A package for quantitative stratigraphic correlation across geological core and physical log data

Project description

pyCoreRelator

DOI

pyCoreRelator is an open-source Python package designed for quantitative stratigraphic correlation across geological core and physical log data. The package performs segment-based (i.e., unit-based or bed-to-bed) correlation analysis by applying Dynamic Time Warping (DTW) algorithms for automated signal alignment, while honoring fundamental stratigraphic principles (e.g., superposition, age succession, pinchouts). The main tool computes multiple measures for assessing correlation quality, under the assumption that higher signal similarity indicates stronger correlation. These quality metrics can also be used to identify optimal correlation solutions. In addition, the package provides utility functions for preprocessing log data (e.g., cleaning, gap filling) and core image data (e.g., image stitching, clipping, converting color profiles or scans into digital logs) for use in correlation assessment.

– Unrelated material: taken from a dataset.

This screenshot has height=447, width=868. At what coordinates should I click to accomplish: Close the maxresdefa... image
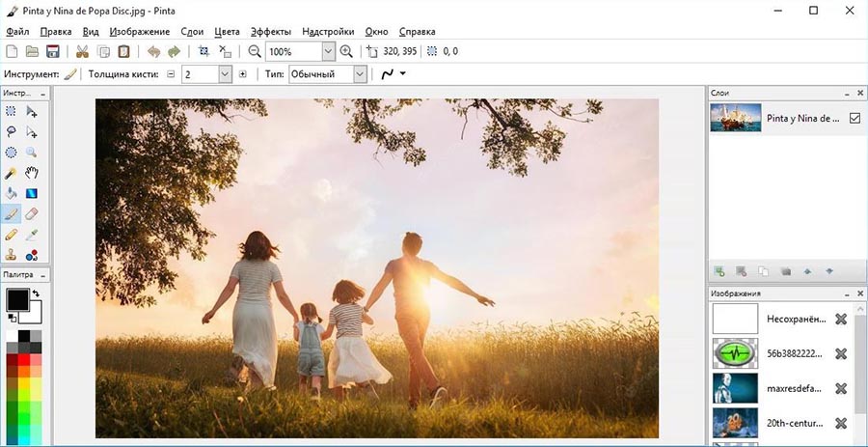click(x=840, y=388)
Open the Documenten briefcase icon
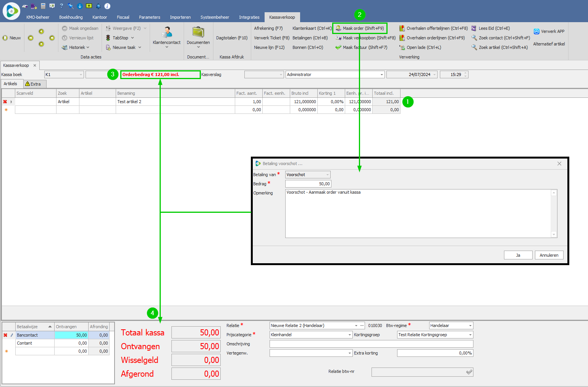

[!WARNING] pyCoreRelator is currently under active development and has not yet been peer-reviewed. Please use with caution.

Installation

Requirements

  • Python 3.9 to 3.13 (Python 3.14+ is not yet supported due to dependency constraints with numba/librosa)

Install from PyPI

Users can install pyCoreRelator directly from PyPI with pip command:

pip install pycorerelator

or from conda-forge repository with conda:

conda install pycorerelator

Note: Python 3.14+ is currently not supported because some core dependencies (particularly numba, which is required by librosa) have not yet added support for Python 3.14. Please use Python 3.9-3.13 for installation.

Citation

If you use pyCoreRelator in your work, please cite:

Lai, L.S.-H. (2025) pyCoreRelator. Zenodo, https://doi.org/10.5281/zenodo.17847259

[!NOTE] A manuscript describing the methodology and applications of pyCoreRelator is submitted and under peer-reviewed.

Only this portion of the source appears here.